When daylight returned the snow had ceased, but the night’s fall had obliterated the track of their returning feet. Wolfpits had become a black island in the surrounding whiteness. From the drift upon the doorstep the snow lay smooth to the tops of the hills which dawn illumined with a rosy light. Never had the mountains seemed so near to the house, so beautiful, and so little threatening.
Abner woke early and looked out on this transfigured world. In all the house no one was astir. Even old Drew, who worked in all weathers, had not yet emerged from his snowbound door. George and Mary still slept. It was very cold, and Abner threw his coat over his bedclothes. It was no good getting up, for he knew that with so deep a fall there could be no work on the pipe-track that day. He lay in bed, smoking, watching the clustered chimneys of Wolfpits against the sky. The rosy hue faded from the mountains. The sky cleared to a thin, dazzling blue. A thread of smoke issued from old Drew’s chimney, rising, straight as a larch, into the clear air. In the room beneath him, where George and Mary slept, he heard voices. No doubt George Malpas was telling his wife what had happened. Sometimes the talk was rapid; sometimes there were long silences. Abner was thankful that the sad business of telling Mary had not been left to him. He heard the children’s voices on the stair. The time had come when he would have to face them all.
They were all in the kitchen when he came downstairs. He could see from Mary’s eyes that she had been crying; she scarcely dared to look at him lest she should cry again. George was pretending to be cheerful. He was playing with the children, telling them how they must make a snow man in the drive. He said good-morning to Abner as though nothing had happened overnight, and Abner’s heart went out to him for his courage. Mary did not speak to him, but it seemed to him that her red eyes were reproachful. He felt that she probably considered him responsible for the tragedy, was conscious of his indirect share of guilt, and wished there were some way in which he could atone for it. He admired the manly way in which George took his trouble. Indeed he never felt so wholly friendly to George in his life.

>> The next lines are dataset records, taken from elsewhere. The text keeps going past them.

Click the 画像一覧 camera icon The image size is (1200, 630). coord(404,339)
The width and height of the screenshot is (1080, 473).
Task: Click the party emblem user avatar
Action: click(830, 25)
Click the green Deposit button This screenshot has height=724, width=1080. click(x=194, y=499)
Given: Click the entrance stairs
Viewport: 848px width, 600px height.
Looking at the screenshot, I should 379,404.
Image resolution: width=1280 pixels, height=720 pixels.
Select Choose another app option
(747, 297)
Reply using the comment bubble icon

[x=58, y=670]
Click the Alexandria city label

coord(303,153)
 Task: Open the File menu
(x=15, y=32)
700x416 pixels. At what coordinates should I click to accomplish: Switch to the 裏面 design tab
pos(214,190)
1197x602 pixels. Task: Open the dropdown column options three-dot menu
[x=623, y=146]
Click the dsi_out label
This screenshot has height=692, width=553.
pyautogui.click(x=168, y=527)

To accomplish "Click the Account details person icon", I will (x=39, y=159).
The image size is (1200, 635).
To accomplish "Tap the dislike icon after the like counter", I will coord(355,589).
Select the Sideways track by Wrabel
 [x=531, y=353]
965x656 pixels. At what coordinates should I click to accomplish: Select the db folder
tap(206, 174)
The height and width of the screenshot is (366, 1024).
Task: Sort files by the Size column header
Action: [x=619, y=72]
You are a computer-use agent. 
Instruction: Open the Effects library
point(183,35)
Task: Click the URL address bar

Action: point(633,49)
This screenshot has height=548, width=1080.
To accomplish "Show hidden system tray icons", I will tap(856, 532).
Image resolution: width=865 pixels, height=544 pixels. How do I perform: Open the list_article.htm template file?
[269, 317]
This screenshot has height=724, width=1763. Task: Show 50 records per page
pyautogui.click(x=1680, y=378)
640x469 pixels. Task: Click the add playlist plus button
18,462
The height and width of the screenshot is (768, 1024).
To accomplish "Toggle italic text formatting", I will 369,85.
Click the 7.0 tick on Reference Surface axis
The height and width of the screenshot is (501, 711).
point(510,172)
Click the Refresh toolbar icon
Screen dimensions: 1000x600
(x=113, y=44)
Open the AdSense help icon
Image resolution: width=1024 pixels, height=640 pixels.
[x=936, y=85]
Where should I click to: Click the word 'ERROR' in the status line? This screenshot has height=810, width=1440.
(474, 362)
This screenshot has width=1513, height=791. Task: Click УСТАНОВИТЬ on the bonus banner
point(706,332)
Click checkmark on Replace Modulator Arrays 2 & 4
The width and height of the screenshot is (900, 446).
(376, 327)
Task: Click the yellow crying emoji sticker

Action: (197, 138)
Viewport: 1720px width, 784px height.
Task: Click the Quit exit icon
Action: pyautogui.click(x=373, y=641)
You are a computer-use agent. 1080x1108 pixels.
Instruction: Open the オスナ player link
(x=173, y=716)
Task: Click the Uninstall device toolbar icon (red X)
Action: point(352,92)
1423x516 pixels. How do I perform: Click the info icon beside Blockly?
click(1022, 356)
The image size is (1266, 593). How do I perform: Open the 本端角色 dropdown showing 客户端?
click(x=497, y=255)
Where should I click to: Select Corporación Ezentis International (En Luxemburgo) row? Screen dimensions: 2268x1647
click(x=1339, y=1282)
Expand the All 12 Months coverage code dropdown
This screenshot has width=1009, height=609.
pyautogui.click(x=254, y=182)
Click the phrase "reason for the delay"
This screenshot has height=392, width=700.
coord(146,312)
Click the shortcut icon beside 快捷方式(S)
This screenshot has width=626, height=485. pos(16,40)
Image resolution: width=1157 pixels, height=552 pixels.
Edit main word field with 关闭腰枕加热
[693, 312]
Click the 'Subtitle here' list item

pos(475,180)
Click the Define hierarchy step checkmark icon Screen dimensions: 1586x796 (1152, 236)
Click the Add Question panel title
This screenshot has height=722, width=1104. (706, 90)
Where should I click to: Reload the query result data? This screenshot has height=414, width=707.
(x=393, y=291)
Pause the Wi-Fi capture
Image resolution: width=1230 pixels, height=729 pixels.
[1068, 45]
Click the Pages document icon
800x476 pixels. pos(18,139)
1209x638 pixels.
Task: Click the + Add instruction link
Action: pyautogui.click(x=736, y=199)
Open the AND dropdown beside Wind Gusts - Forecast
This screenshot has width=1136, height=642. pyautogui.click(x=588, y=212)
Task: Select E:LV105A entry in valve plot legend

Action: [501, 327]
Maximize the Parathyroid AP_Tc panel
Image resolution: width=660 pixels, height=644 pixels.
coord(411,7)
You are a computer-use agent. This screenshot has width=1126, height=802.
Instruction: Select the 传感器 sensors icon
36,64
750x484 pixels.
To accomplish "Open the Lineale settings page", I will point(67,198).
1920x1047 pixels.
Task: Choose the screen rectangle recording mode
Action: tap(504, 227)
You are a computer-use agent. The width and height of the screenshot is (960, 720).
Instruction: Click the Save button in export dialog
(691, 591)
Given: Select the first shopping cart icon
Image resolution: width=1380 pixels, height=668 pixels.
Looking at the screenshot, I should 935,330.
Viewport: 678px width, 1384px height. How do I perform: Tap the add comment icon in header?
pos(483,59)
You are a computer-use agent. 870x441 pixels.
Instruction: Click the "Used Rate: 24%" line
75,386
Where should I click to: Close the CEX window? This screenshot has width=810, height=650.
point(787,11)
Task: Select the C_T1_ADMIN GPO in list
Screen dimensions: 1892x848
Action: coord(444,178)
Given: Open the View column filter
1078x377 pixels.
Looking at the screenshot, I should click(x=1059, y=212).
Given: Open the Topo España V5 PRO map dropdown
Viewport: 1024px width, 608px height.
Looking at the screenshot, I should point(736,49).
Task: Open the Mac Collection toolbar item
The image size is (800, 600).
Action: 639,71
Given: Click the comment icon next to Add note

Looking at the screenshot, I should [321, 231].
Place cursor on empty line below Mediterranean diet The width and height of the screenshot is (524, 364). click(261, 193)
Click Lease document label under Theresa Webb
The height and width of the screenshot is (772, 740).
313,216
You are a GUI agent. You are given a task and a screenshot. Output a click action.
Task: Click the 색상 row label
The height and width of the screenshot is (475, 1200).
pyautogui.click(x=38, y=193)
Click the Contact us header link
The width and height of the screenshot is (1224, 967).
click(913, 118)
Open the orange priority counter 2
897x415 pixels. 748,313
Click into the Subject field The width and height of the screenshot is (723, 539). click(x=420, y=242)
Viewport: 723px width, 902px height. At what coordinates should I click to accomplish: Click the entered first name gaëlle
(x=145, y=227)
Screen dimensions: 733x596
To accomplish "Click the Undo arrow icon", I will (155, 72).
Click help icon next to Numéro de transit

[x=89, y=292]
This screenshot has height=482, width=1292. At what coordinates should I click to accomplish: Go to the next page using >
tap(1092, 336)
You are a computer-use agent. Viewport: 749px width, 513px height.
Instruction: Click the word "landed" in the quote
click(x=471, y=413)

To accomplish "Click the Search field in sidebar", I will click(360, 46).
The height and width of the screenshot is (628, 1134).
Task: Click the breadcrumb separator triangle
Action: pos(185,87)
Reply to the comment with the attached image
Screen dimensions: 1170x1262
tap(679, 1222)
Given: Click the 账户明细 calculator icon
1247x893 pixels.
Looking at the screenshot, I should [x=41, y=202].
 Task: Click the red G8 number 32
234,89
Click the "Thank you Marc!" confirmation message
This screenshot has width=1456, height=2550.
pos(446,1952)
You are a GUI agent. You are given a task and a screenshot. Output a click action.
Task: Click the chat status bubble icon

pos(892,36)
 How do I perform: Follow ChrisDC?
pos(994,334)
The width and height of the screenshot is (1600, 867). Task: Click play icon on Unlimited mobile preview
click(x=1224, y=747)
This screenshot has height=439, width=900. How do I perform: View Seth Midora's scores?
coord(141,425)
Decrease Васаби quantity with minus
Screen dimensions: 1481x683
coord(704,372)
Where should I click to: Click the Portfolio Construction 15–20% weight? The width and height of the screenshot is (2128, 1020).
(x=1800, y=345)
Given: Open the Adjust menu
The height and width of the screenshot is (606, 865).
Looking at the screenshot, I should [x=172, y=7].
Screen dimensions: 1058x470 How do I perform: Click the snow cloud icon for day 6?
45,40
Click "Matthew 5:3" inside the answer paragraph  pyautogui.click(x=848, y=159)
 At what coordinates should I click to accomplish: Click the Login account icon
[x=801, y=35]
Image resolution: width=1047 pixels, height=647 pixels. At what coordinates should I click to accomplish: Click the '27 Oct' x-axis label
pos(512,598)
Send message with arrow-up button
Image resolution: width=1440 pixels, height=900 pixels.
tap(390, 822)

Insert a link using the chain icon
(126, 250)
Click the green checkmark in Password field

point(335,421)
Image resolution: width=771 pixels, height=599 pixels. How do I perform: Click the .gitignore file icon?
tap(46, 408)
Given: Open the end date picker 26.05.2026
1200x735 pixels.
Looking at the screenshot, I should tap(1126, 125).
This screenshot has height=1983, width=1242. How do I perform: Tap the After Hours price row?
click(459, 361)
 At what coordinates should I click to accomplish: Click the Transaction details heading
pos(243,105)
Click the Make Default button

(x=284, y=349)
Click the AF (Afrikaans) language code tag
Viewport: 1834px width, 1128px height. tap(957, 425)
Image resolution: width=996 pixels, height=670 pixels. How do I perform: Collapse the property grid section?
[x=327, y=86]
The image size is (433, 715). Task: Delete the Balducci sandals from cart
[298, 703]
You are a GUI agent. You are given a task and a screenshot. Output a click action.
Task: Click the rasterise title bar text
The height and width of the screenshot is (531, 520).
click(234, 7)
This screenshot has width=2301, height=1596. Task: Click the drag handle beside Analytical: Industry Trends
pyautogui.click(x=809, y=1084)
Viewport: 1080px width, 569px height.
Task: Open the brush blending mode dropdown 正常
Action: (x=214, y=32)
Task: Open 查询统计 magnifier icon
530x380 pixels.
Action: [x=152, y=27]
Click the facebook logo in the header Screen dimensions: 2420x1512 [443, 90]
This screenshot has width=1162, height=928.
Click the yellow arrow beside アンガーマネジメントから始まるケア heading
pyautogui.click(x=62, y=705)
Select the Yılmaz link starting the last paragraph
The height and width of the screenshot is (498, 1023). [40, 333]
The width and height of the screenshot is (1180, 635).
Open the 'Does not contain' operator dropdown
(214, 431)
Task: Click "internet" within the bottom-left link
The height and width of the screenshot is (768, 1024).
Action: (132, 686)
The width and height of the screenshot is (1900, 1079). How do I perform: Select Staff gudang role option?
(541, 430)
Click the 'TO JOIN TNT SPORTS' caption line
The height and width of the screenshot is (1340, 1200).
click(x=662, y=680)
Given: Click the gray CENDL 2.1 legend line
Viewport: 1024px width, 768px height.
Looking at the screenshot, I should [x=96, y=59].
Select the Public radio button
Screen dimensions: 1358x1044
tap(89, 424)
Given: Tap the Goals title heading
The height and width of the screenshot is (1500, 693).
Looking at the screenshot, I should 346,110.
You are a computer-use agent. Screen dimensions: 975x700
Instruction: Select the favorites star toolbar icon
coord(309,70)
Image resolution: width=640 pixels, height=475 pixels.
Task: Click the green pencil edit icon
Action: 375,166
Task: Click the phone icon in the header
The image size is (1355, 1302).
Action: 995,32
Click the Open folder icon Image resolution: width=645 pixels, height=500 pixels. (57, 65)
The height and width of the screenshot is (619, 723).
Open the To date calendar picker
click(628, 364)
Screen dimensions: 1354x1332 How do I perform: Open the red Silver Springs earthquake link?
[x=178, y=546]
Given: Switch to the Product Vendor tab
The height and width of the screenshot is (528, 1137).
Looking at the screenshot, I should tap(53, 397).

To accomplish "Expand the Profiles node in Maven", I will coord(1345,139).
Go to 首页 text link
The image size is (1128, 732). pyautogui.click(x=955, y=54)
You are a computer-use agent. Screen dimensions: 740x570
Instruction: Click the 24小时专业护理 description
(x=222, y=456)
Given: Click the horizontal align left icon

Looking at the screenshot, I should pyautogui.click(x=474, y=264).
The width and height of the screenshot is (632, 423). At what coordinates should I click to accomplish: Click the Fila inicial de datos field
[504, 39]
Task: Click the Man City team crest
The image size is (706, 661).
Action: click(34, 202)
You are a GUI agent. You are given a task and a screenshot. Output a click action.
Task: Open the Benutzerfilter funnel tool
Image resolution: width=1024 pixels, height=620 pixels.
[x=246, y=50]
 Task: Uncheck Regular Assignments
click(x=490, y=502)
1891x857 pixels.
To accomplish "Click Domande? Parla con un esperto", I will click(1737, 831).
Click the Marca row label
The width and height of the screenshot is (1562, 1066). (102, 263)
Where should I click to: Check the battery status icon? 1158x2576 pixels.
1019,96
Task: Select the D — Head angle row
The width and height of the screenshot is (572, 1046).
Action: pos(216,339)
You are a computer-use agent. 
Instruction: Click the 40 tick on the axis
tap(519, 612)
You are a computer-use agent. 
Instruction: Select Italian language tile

The elders breakfasted in silence, but the children talked incessantly, being excited by the snow. An overwhelming impulse to put himself right with Mary made Abner stop her when she was carrying the breakfast things into the scullery.
‘George has told you?’ he said.
‘Yes, he’s told me. I suppose there’s nothing to be done?’
‘Naught that I know on,’ he replied. And she left him quickly, for she did not want him to see her crying again.
George lit his pipe at the fire. ‘Funny to hear them kids,’ he said, with a half smile. ‘I mind it just the same once before. It was at Mary’s father’s funeral when his sister, her Aunt Rachel, brought her youngsters over from Bromyard.’
They were spared more of these harrowing contrasts, for the air was warm, and the children, carefully wrapped up by Mary, ran out to play in the glistening stuff. Mary did not reappear, and the two men sat on over the fire. Only George spoke from time to time.
‘It’s all of a piece with my luck,’ he said. ‘I reckon I was born unlucky. One thing and another. . . I don’t mind as long as it don’t come out what I was after in Lesswardine. She’s a decent woman and I wouldn’t have her damaged by it. I wish to God I’d stayed like she wanted me.’